Content starts
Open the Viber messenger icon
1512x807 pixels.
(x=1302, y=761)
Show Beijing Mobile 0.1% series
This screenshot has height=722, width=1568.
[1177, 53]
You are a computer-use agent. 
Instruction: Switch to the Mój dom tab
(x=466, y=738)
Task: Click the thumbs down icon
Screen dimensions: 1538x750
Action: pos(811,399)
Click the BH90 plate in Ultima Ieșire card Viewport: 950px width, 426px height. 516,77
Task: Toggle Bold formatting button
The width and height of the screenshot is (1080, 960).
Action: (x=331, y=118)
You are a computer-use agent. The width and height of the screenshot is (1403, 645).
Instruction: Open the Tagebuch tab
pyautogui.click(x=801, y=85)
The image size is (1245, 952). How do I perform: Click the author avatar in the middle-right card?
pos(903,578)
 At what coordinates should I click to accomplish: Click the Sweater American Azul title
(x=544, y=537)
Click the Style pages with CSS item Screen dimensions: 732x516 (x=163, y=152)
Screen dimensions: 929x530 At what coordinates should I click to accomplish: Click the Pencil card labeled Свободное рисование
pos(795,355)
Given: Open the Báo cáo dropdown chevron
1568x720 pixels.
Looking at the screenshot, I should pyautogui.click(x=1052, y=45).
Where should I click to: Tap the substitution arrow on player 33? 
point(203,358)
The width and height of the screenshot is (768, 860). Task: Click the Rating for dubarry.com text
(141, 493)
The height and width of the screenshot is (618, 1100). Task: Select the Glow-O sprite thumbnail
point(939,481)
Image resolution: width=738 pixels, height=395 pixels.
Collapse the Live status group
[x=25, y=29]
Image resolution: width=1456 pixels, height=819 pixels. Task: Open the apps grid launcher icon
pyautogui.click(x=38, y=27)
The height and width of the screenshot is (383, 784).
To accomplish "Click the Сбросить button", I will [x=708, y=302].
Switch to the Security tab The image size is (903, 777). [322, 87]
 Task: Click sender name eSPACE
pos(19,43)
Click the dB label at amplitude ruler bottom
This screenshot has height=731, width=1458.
Content ends
THE TASK: Copy exactly the line that contains "Task: Click sender name eSPACE" and every line after it, up to and including the last line of the records.

EXERCISE SOLUTION:
 Task: Click sender name eSPACE
pos(19,43)
Click the dB label at amplitude ruler bottom
This screenshot has height=731, width=1458.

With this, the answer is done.